• WHAT YOU SHOULD DO
Among the lines below, copy each one in which "swatch" appears.

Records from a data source
***

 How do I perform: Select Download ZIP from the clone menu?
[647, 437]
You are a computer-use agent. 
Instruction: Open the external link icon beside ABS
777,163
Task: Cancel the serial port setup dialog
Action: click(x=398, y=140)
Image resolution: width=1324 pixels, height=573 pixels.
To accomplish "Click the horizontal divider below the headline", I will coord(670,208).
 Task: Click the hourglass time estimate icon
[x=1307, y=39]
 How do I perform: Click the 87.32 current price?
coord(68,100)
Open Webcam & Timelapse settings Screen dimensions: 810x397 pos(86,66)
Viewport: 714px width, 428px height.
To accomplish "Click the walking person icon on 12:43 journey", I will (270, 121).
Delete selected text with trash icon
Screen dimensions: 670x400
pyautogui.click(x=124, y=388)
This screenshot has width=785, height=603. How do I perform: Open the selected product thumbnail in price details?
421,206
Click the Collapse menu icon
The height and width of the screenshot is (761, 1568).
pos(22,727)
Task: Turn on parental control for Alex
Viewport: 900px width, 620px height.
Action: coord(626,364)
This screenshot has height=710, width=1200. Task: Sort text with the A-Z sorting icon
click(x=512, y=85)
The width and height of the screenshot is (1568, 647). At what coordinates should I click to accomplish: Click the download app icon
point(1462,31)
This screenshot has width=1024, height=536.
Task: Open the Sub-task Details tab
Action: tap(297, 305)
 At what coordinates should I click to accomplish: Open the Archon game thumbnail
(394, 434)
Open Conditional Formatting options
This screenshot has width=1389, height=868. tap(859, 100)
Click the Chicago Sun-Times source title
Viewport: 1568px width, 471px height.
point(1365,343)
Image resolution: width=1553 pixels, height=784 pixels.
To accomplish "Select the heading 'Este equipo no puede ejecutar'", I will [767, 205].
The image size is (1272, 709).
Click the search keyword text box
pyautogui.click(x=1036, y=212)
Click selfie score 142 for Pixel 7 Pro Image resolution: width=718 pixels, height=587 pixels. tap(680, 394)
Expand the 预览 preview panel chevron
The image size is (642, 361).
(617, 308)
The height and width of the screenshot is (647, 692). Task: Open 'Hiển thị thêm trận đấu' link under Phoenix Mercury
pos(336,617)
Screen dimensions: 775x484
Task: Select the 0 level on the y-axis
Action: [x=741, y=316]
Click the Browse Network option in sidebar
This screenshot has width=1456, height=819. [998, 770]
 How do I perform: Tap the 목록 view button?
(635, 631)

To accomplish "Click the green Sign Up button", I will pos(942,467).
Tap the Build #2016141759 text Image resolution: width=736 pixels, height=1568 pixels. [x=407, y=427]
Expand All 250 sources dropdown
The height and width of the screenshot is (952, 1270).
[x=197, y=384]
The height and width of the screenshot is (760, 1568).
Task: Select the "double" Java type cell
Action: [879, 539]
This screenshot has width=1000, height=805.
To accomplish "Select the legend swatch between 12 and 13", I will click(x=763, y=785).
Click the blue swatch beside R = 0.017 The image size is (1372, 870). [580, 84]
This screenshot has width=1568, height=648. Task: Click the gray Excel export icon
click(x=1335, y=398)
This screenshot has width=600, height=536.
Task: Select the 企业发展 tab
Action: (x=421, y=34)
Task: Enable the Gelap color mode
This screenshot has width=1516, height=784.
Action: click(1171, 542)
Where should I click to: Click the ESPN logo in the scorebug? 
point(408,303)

***

• ANSWER FOR THE TASK
To accomplish "Select the legend swatch between 12 and 13", I will click(x=763, y=785).
Click the blue swatch beside R = 0.017 The image size is (1372, 870). [580, 84]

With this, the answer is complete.